A simple blood test may one day become a safer alternative for checking if an unborn baby has Down syndrome or other disorders, the Daily Telegraph reported.
The test, which takes a blood sample from a pregnant woman to examine the DNA of the fetus, would cost as little as $36, and could be available within four years, according to the report.
It would provide an inexpensive and much less invasive way to detect many genetic abnormalities in fetuses, but it also raises concerns among pro-life advocates who say it could result in more abortions.
“If it might more conclusively prevent false positives, it might have some benefit, but it will also likely lead to more abortions of children with disabilities,” Mailee Smith, staff counsel for Americans United for Life, told FoxNews.com.
The tests currently used to determine if an unborn child has Down syndrome are both quite invasive. One is an amniocentesis, where doctors extract amniotic fluid from around the fetus. The other is a procedure known as chorionic villus sampling, which involves the removal of a small piece of placenta tissue. Researchers hope the new test will become a safer alternative to the current procedures, which are highly accurate, but raise the mother’s risk of suffering a miscarriage.
Dr. Brian Skotko, a physician at the Children's Hospital Boston who is on the board of directors of the National Down Syndrome Society, told FoxNews.com that many doctors aren't adequately trained to counsel women on having children with Down syndrome, and worse, some who diagnose an expecting couple's child with Down syndrome encourage them to terminate the pregnancy.
"The age is swiftly coming where not all possible technologic advances may bring welcomed change. Parents who have children with Down syndrome have already found much richness in life with an extra chromosome," Skotko wrote in an article published in the BMJ in October 2009.
Dr. Suzanna Frints, of Maastricht University Medical Center in the Netherlands, began the ongoing research with her team in 2009, and claims that their technique is 80 percent reliable. Her team has proven their technique works by using the mother’s blood to identify the Y chromosome from the fetus.

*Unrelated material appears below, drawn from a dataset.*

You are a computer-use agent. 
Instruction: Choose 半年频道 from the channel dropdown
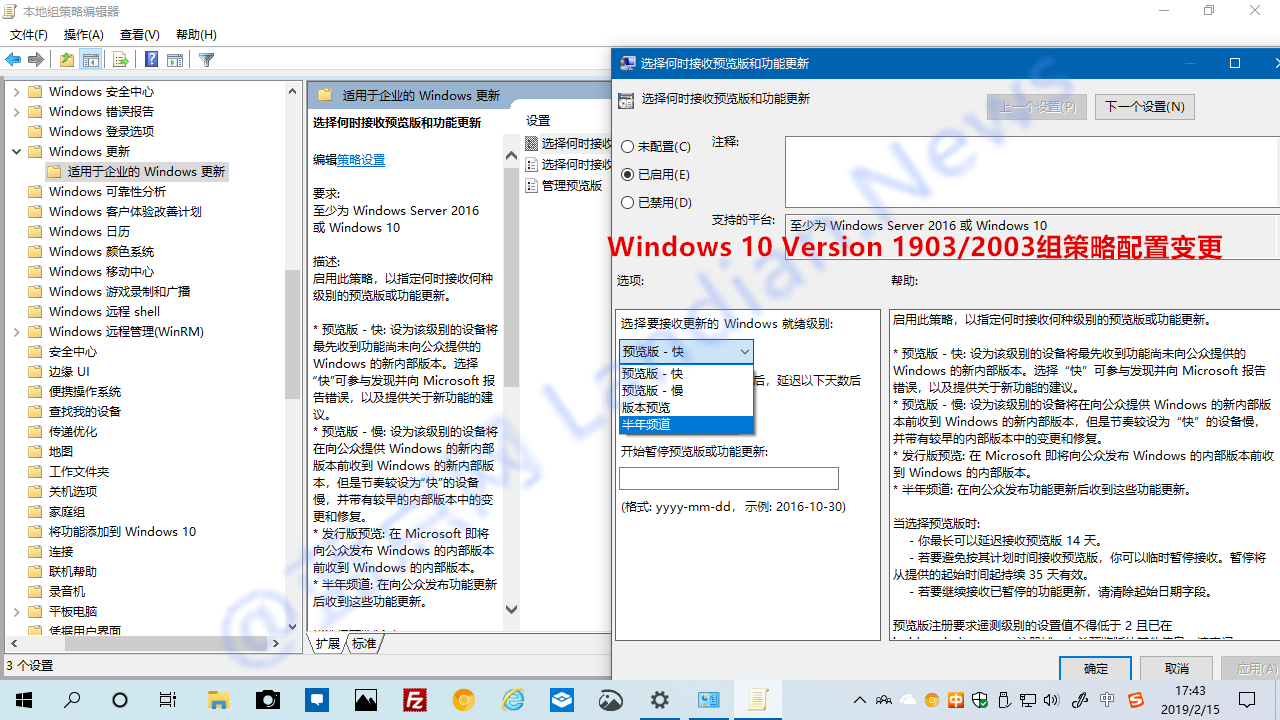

Twenty-one women who have either had abortions or underwent amniocentesis, or other prenatal screening procedure, have participated in the research. But to establish the accuracy of the test, Frints said the next phase of development would need to involve more women.
Frints described the results as “promising,” and hopes that their technique will be able to screen for other abnormalities, like muscular dystrophy, hemophilia, Edwards syndrome and Patau syndrome.
“When we succeed in developing the procedure for use in maternal blood, we will be able to offer a safe, cheap, fast, reliable and accurate non-invasive test, which will be of immediate benefit to pregnant women, young and old, all over the world,” Frints said.
Professor Stephen Robson, spokesman for the Royal College of Obstetrics and Gynecology, considers a non-invasive test for detecting Down syndrome the “holy grail” and said there was an ''enormous research effort’’ behind it.
Down syndrome is a genetic abnormality that affects around 1 in 800 babies born in the U.S., and is the most common genetic cause of severe learning disability.